**How to complete this task:**
Scan the material below and report how many lines include the string "computer"; nothing else belongs in the reply.

——

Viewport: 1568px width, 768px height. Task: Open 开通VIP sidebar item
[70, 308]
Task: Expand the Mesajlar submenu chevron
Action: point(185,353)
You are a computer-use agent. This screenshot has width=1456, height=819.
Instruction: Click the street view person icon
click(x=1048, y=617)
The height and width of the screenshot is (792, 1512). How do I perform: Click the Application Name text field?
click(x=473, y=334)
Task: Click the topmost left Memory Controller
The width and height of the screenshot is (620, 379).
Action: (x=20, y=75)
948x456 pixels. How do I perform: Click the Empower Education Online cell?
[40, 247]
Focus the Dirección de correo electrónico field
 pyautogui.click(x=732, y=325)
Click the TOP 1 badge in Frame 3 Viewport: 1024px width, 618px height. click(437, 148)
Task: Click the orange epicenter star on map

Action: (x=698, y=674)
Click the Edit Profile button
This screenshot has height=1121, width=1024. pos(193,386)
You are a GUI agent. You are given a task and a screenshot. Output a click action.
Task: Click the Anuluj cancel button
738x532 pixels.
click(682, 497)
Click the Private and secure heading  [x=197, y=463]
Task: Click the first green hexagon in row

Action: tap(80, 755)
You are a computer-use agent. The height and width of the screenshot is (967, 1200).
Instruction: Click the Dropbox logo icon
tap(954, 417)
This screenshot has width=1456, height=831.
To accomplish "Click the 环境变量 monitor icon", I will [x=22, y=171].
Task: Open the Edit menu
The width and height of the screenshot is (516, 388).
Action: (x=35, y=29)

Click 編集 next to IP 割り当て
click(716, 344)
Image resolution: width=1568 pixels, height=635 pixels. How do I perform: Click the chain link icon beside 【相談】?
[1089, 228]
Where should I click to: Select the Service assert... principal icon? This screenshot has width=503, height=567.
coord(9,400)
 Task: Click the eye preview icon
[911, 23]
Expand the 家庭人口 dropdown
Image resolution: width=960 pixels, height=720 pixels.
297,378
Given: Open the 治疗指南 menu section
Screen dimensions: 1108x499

——

**Task result:**
2